-- Opening Marker --

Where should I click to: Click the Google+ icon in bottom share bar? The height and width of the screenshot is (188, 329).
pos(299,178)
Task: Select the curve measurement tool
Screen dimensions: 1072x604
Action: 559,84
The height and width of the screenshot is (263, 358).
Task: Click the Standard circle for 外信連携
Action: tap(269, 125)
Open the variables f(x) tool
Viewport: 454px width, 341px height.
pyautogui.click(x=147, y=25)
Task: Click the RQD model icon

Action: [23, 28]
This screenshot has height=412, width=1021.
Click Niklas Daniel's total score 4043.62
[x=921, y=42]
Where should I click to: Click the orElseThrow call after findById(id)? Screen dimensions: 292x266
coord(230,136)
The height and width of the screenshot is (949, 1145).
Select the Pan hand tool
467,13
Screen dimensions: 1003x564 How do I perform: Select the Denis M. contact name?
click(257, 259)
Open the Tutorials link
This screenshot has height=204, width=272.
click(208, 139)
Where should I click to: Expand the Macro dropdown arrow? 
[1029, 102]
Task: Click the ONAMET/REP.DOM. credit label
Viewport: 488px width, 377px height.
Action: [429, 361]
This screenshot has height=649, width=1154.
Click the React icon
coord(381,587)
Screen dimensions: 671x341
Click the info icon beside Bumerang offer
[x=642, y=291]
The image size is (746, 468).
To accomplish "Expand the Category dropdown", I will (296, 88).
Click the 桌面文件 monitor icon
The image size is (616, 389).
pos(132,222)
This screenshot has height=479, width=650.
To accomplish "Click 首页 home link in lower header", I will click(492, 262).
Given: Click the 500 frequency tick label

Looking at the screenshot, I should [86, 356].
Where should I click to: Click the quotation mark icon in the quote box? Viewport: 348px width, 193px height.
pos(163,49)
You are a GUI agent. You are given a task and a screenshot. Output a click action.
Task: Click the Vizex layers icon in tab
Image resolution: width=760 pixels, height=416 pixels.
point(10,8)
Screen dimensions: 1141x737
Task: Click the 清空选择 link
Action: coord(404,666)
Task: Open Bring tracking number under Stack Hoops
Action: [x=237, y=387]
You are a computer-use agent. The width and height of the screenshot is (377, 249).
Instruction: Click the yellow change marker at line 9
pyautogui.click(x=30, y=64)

-- Closing Marker --

**Task instructions:** Above are some records; extract every one of them exactly.

**The completed task:**
Where should I click to: Click the Google+ icon in bottom share bar? The height and width of the screenshot is (188, 329).
pos(299,178)
Task: Select the curve measurement tool
Screen dimensions: 1072x604
Action: 559,84
The height and width of the screenshot is (263, 358).
Task: Click the Standard circle for 外信連携
Action: tap(269, 125)
Open the variables f(x) tool
Viewport: 454px width, 341px height.
pyautogui.click(x=147, y=25)
Task: Click the RQD model icon

Action: [23, 28]
This screenshot has height=412, width=1021.
Click Niklas Daniel's total score 4043.62
[x=921, y=42]
Where should I click to: Click the orElseThrow call after findById(id)? Screen dimensions: 292x266
coord(230,136)
The height and width of the screenshot is (949, 1145).
Select the Pan hand tool
467,13
Screen dimensions: 1003x564 How do I perform: Select the Denis M. contact name?
click(257, 259)
Open the Tutorials link
This screenshot has height=204, width=272.
click(208, 139)
Where should I click to: Expand the Macro dropdown arrow? 
[1029, 102]
Task: Click the ONAMET/REP.DOM. credit label
Viewport: 488px width, 377px height.
Action: [429, 361]
This screenshot has height=649, width=1154.
Click the React icon
coord(381,587)
Screen dimensions: 671x341
Click the info icon beside Bumerang offer
[x=642, y=291]
The image size is (746, 468).
To accomplish "Expand the Category dropdown", I will (296, 88).
Click the 桌面文件 monitor icon
The image size is (616, 389).
pos(132,222)
This screenshot has height=479, width=650.
To accomplish "Click 首页 home link in lower header", I will click(492, 262).
Given: Click the 500 frequency tick label

Looking at the screenshot, I should [86, 356].
Where should I click to: Click the quotation mark icon in the quote box? Viewport: 348px width, 193px height.
pos(163,49)
You are a GUI agent. You are given a task and a screenshot. Output a click action.
Task: Click the Vizex layers icon in tab
Image resolution: width=760 pixels, height=416 pixels.
point(10,8)
Screen dimensions: 1141x737
Task: Click the 清空选择 link
Action: coord(404,666)
Task: Open Bring tracking number under Stack Hoops
Action: [x=237, y=387]
You are a computer-use agent. The width and height of the screenshot is (377, 249).
Instruction: Click the yellow change marker at line 9
pyautogui.click(x=30, y=64)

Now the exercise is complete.